> _EXERCISE_: Copy, pictures aside: the lines below from the one that holds "Screen dimensions: 909x506" through the final line of the listing, both ends included, exactly as they are and nothing else.

> _RECORDED INFORMATION_:
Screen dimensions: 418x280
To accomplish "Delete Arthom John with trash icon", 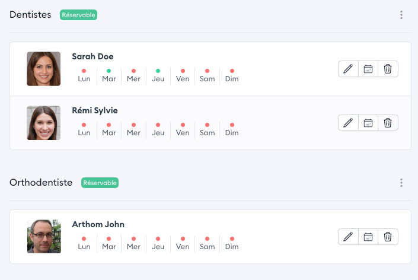I will [388, 237].
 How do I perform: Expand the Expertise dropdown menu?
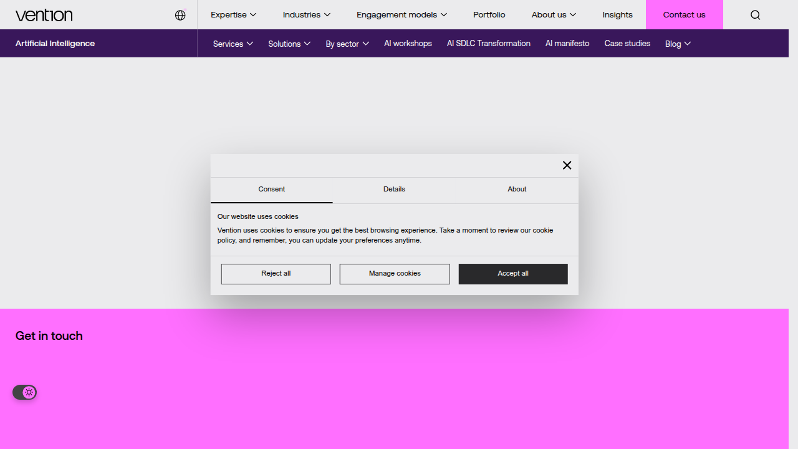tap(233, 15)
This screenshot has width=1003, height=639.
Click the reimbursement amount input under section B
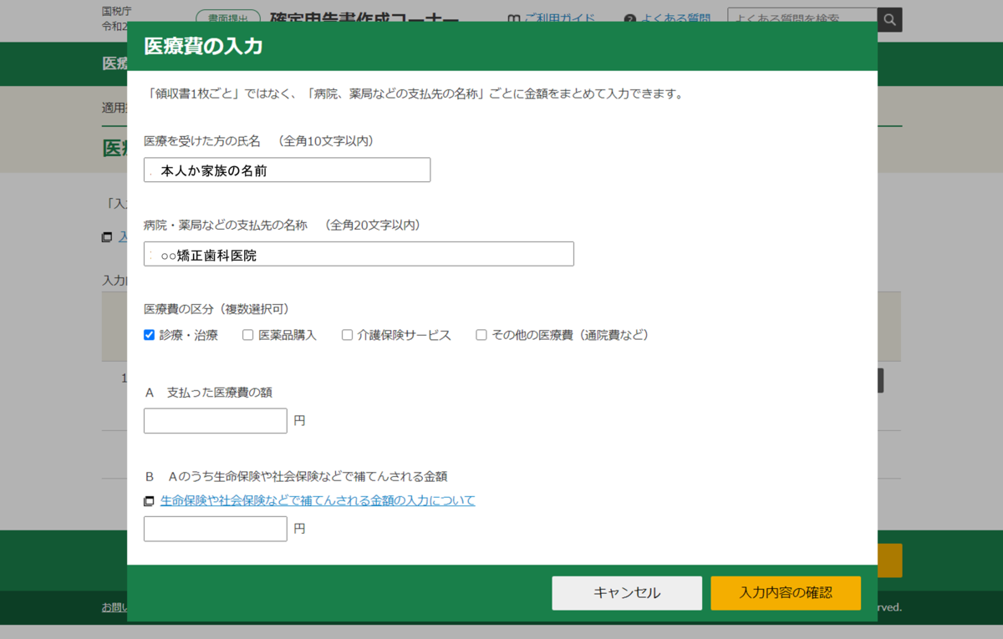coord(215,528)
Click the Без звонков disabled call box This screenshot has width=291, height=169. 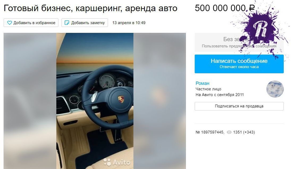pyautogui.click(x=239, y=42)
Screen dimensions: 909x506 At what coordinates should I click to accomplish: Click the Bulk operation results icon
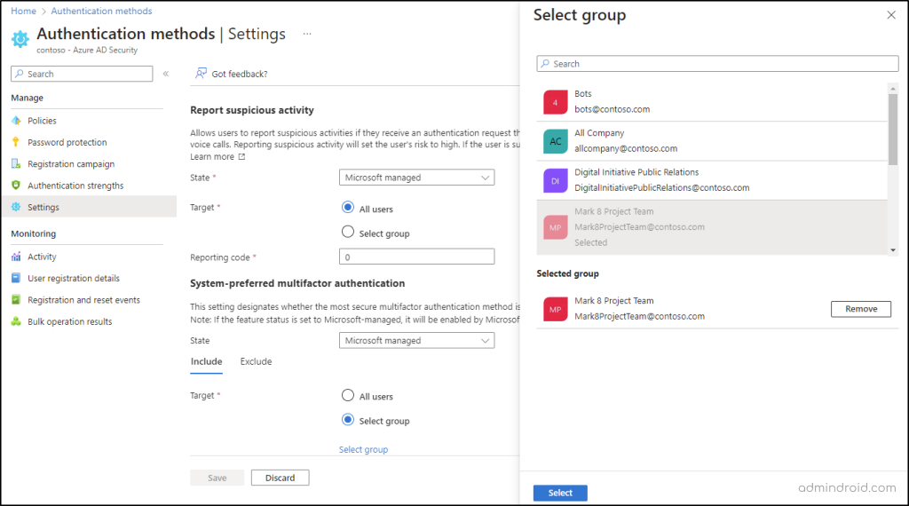click(16, 321)
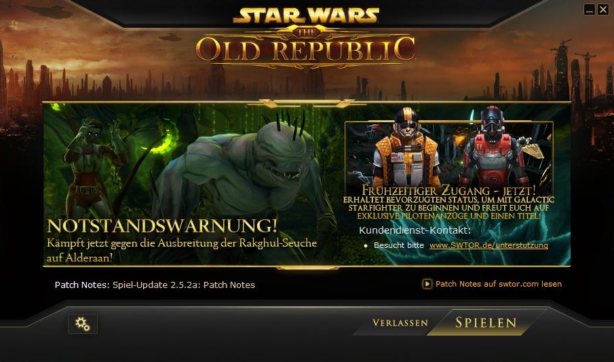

> _TASK OUTPUT_:
Screen dimensions: 909x506 At what coordinates should I click to accomplish: Click the Bulk operation results icon
click(16, 321)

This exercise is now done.